Slides & Companion OpenRefine Guide linked below.
It is often said that 80% of data analysis is spent on the process of cleaning and preparing the data (Dasu and Johnson 2003). Data preparation is not just a first step, but must be repeated many times over the course of analysis as new problems come to light or new data is collected.
Hadley Wickham, Tiny Data
Wickham captures well what most of us learn pretty quickly when we embark on a first Digital Humanities research project. Data cleaning and preparation are challenging and often take up the lion’s share of effort. The fun stuff – representation via things like different flavors of visualization are the icing on a fairly complex cake. If we were to gauge work put into most projects an 80/20 rule might be best for portraying distribution of effort, where 80% of effort is spent on iterative data preparation, cleaning, and analysis with perhaps 20% effort spent on documentation and representation.
If you’ve put together a workshop, you know how much work it is. You have to get the dataset, clean the dataset, put it somewhere people can find it, troubleshoot the software, plan out the steps, etcetera, etcetera. You have to do this if you want to get through all the material in an hour. But guess what? THAT PREP WORK IS WHAT DOING DH IS. All that garbage prep work is what we spend most of our time doing. This seamless processing of data is a fantasy world!

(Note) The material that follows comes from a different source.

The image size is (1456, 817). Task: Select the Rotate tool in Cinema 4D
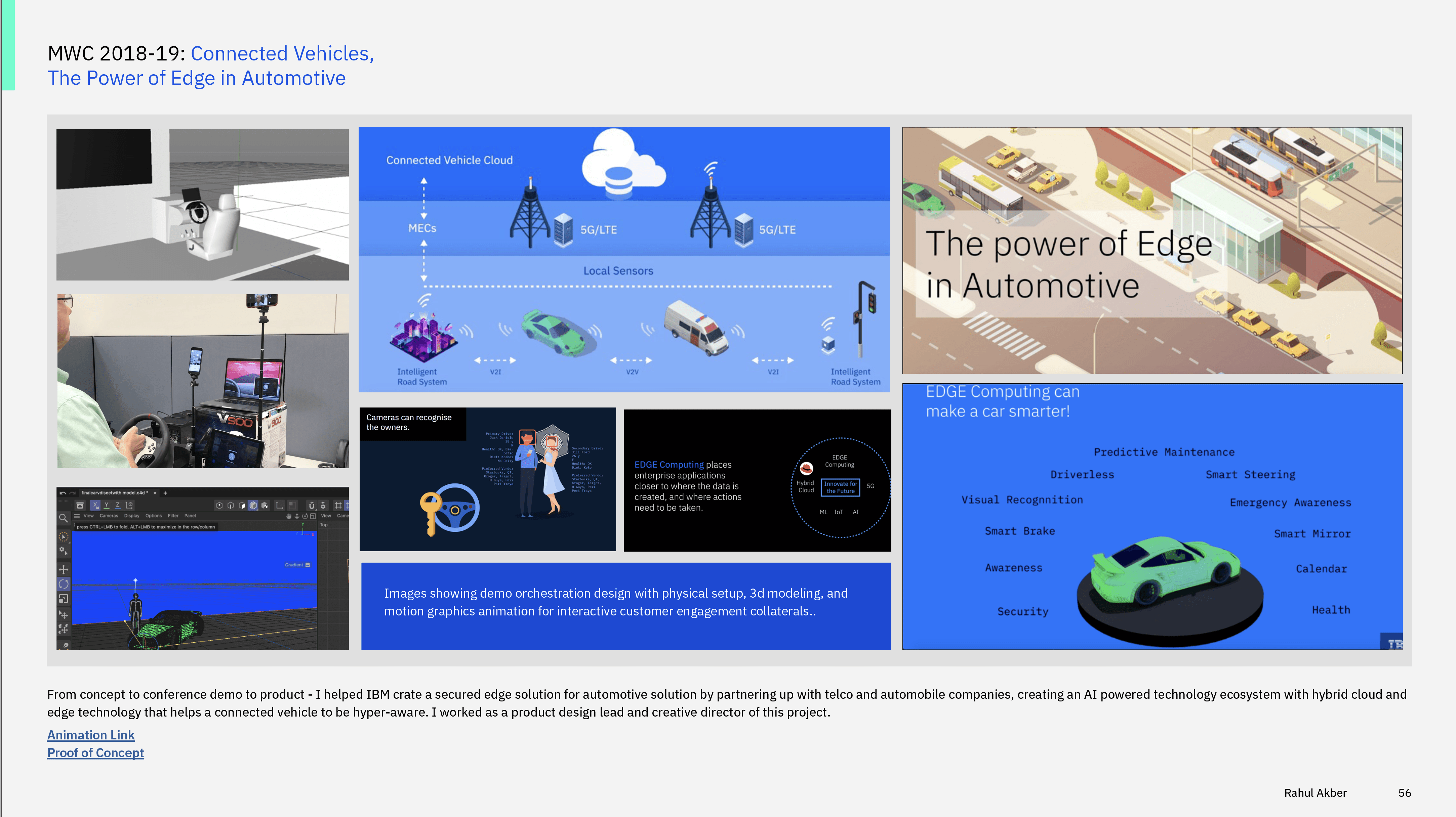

Miriam Posner, Here and There: Creating DH Community
There goes Miriam speaking truth. Again.
We might hesitate to frame Digital Humanities along the lines of an 80/20 rule because it appears to foreground uninteresting work (data cleaning and preparation). Its tempting to foreground DH work with reference to end products and the tools that enable generation of quick results. While this latter framing is attractive because it aligns DH with the type of work manifest in the high level representations of data that likely first charmed us (e.g. maps, network visualization, etc.), it shifts attention away from the skills and dispositions that are needed to do Digital Humanities independent of a carefully crafted, fit for purpose dataset provided to illustrate the functions of a tool during a workshop or institute.
In my neck of the woods Ive made first modest efforts to begin imparting skills and dispositions needed for tackling preparation and cleaning of tabular data – a small start! This approach is informed by some research Ive embarked on with colleagues which in turn was informed by the Data Information Literacy project. This is the beginning of what I hope to be a series of graduated sessions that build on each other in complexity. While Im not totally sure of a route to success in this area, I do think its a step in the right direction.